▸ **Excerpt**

=== Section Start ===

Optimizing Performance of Ordered Active Record Queries

Active Record enables Rails developers to model, store and query their application’s data, often without ever having to write a line of SQL.

While this is amazing for getting an app up and running quickly, once it’s up and running, you will undoubtedly experience performance issues and find yourself examining SQL queries. In this post I’ll share with you an example of a performance issue that can creep in when using the ActiveRecord::QueryMethods order function and how to fix it.

A Typical Rails Scenario

Lets take a blog app as an example and assume we have a Posts table and a Users table. The relationship between these tables is a User has many Posts. The Posts table is linked by the foreign key user_id to the Users table.

Posts

Posts table

Users

Users table

You’re bound to see an ActiveRecord statement that’s something like this:

Post.where(user_id: 7092).order(updated_at: :desc)

With Active Record we can easily write a query to retrieve all the posts for a user and order them by when they were last updated. Active Record will go and generate the following SQL query:

SELECT `posts`.* FROM `posts` WHERE `posts`.`user_id` = 7092  ORDER BY `posts`.`updated_at` DESC;

However Active Record won’t check this query’s performance for you and when you go live with your blog you’ll see a big difference ordering 1 post vs ordering 1000 posts.

=== Section End ===

▸ **What needs to be done**
Can you copy the post on ordered Active Record query performance above word for word, from its title through its final sentence?

▸ **Provided data**
=== Section Start ===

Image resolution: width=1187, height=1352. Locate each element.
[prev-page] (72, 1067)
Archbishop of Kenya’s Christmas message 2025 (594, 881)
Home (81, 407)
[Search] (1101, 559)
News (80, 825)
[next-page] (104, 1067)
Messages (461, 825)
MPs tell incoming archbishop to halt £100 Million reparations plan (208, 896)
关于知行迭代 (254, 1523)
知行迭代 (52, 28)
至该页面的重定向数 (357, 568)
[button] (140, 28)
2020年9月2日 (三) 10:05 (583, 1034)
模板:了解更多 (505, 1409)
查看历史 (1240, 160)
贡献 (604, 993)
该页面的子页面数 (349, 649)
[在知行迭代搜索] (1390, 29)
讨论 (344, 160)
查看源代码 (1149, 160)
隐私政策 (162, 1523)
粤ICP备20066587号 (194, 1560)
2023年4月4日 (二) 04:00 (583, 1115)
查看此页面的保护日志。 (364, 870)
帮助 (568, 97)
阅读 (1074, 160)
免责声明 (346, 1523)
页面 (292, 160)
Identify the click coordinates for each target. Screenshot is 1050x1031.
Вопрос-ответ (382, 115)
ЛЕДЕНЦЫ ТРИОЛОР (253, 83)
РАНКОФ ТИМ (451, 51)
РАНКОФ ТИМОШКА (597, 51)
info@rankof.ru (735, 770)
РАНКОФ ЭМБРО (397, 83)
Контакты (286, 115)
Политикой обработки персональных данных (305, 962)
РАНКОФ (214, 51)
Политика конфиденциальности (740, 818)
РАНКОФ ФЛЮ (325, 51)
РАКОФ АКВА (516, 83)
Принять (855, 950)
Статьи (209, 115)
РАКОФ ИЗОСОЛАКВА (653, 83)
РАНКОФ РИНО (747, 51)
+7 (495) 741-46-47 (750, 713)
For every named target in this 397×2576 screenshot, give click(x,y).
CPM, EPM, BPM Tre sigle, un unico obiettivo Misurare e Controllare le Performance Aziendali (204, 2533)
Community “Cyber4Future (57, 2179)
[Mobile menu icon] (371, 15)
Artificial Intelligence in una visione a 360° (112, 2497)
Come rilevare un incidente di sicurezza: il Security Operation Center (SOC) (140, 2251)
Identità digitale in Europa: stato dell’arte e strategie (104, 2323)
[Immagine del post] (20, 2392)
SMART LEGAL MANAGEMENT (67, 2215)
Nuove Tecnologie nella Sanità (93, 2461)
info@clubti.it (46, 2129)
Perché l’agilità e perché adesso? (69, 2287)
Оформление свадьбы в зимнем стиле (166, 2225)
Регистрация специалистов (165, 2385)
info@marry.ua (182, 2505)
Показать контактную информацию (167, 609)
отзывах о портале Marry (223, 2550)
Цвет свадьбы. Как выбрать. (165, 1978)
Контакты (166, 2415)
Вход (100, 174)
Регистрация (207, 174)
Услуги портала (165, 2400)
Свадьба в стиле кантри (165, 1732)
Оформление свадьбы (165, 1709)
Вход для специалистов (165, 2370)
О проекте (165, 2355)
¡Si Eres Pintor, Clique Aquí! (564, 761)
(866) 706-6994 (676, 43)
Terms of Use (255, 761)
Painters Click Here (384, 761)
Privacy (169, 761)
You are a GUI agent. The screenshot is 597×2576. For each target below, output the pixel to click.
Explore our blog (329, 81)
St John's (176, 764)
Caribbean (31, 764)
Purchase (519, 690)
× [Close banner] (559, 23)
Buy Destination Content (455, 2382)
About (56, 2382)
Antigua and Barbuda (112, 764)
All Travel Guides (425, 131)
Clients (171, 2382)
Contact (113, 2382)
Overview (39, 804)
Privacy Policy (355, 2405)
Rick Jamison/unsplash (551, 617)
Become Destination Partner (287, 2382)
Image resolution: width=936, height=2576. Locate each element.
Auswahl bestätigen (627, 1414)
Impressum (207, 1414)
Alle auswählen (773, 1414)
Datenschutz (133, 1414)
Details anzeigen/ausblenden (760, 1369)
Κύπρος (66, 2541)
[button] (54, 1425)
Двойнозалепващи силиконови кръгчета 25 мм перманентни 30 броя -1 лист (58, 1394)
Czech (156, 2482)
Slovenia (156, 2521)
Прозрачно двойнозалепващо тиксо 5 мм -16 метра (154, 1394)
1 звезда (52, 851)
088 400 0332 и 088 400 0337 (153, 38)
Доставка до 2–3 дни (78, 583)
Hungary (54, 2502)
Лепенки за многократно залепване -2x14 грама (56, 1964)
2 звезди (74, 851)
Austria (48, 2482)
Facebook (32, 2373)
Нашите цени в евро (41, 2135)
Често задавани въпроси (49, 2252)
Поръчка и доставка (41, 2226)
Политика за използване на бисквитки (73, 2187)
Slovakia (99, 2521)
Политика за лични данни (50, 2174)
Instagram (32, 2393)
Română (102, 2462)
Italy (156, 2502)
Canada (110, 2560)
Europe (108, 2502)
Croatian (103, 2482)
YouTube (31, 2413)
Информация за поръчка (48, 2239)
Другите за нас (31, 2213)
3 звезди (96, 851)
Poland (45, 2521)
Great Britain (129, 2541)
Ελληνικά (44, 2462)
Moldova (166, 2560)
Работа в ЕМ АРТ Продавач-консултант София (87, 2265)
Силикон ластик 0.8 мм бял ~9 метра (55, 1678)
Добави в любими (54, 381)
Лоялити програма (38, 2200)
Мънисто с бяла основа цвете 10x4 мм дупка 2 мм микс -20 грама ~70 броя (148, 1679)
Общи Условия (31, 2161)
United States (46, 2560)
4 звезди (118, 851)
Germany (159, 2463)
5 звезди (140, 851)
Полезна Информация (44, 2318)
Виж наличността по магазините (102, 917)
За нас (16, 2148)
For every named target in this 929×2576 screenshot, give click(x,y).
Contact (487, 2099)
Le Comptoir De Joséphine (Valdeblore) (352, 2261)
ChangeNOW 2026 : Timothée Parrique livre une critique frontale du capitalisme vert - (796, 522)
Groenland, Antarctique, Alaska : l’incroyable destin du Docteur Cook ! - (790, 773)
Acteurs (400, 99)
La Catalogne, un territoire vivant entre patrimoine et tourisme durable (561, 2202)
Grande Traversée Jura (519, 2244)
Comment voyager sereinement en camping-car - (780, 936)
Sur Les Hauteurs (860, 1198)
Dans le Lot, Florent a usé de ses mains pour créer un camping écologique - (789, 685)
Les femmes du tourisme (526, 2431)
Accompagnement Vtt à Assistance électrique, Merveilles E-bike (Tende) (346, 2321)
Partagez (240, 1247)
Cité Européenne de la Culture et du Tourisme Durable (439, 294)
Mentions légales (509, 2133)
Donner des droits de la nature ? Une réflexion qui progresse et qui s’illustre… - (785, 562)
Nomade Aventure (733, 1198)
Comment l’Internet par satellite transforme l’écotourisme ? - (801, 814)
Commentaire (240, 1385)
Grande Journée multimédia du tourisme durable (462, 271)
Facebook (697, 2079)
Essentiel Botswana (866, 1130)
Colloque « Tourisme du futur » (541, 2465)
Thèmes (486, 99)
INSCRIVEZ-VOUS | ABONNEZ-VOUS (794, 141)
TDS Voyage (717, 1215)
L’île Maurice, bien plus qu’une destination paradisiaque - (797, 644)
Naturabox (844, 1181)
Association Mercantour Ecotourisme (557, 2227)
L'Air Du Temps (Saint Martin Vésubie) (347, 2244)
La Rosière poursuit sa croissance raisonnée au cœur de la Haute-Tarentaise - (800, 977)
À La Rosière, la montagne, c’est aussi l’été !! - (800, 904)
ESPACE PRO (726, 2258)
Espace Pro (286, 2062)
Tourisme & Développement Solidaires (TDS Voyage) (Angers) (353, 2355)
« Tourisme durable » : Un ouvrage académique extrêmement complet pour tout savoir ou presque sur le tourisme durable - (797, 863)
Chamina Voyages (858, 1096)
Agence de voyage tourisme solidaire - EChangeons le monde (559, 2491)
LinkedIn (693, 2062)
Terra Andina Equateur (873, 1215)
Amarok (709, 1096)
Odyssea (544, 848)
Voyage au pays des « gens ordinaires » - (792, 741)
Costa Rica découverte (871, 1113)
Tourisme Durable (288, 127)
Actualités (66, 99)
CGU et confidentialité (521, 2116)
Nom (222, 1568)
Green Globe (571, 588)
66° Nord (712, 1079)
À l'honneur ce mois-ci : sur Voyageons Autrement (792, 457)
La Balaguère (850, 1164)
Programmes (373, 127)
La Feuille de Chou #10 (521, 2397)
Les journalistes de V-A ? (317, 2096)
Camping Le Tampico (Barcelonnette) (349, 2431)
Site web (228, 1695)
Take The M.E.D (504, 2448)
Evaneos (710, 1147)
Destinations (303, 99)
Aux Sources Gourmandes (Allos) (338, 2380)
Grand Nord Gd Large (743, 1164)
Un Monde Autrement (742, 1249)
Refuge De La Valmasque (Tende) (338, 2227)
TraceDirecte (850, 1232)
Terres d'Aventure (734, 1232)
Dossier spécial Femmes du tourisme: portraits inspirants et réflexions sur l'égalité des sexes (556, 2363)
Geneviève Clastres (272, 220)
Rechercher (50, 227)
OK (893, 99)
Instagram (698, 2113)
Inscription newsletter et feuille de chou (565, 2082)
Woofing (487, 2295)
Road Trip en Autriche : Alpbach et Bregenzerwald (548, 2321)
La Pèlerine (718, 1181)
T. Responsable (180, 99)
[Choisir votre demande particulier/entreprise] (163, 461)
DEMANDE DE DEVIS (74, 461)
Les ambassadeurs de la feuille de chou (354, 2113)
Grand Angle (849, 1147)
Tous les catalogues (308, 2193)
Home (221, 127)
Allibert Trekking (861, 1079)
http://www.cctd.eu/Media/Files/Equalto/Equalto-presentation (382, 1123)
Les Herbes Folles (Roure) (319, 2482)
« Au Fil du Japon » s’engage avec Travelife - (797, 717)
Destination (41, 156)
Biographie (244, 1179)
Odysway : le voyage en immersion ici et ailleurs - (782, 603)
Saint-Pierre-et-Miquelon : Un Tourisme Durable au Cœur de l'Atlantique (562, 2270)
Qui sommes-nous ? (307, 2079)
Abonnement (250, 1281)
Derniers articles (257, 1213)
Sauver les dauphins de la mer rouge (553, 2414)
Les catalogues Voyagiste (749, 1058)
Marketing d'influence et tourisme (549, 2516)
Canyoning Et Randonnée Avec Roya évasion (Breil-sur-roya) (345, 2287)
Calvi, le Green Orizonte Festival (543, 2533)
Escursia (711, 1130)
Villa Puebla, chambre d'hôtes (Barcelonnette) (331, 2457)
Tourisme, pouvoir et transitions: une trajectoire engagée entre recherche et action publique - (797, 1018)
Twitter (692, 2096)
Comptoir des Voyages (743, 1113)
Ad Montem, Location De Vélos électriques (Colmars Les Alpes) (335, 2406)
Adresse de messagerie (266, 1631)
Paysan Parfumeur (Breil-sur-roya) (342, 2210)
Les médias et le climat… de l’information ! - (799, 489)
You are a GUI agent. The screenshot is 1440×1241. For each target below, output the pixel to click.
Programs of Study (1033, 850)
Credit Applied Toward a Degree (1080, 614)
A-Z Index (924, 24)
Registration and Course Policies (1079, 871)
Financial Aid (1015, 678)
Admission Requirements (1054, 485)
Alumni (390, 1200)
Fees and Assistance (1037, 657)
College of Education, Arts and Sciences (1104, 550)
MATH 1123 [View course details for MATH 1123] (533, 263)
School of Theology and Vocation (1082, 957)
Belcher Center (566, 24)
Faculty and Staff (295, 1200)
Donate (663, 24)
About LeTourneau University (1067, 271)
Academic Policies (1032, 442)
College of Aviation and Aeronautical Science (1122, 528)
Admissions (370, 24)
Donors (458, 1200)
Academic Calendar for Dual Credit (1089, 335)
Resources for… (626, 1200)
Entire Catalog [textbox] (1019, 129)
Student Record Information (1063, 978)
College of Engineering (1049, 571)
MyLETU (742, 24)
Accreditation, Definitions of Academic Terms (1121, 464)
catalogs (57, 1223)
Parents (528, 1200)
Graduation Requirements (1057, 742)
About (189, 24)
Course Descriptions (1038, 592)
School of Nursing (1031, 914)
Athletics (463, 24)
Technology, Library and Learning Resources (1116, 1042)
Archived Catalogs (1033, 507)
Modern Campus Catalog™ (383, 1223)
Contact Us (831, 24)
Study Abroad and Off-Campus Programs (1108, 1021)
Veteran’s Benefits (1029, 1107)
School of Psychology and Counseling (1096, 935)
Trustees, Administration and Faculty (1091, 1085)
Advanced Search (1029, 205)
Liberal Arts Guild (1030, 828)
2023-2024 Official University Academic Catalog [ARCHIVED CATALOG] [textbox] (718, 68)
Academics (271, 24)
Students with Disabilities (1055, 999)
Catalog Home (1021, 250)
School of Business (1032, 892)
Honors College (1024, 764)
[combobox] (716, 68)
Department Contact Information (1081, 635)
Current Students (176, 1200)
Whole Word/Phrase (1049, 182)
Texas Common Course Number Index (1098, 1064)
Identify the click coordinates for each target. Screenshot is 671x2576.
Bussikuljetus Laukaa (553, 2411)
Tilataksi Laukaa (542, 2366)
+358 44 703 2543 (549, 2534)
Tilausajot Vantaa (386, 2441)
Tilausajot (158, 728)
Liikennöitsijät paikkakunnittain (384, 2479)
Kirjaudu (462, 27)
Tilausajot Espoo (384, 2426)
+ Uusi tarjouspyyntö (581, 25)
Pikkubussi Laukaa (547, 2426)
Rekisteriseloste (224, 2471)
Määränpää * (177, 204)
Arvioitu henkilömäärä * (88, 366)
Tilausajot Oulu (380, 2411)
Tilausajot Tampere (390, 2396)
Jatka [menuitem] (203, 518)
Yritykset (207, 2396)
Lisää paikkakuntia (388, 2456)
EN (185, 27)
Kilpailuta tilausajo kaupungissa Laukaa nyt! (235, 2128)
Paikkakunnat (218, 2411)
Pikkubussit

=== Section End ===

▸ **Answer to this exercise**
Optimizing Performance of Ordered Active Record Queries

Active Record enables Rails developers to model, store and query their application’s data, often without ever having to write a line of SQL.

While this is amazing for getting an app up and running quickly, once it’s up and running, you will undoubtedly experience performance issues and find yourself examining SQL queries. In this post I’ll share with you an example of a performance issue that can creep in when using the ActiveRecord::QueryMethods order function and how to fix it.

A Typical Rails Scenario

Lets take a blog app as an example and assume we have a Posts table and a Users table. The relationship between these tables is a User has many Posts. The Posts table is linked by the foreign key user_id to the Users table.

Posts

Posts table

Users

Users table

You’re bound to see an ActiveRecord statement that’s something like this:

Post.where(user_id: 7092).order(updated_at: :desc)

With Active Record we can easily write a query to retrieve all the posts for a user and order them by when they were last updated. Active Record will go and generate the following SQL query:

SELECT `posts`.* FROM `posts` WHERE `posts`.`user_id` = 7092  ORDER BY `posts`.`updated_at` DESC;

However Active Record won’t check this query’s performance for you and when you go live with your blog you’ll see a big difference ordering 1 post vs ordering 1000 posts.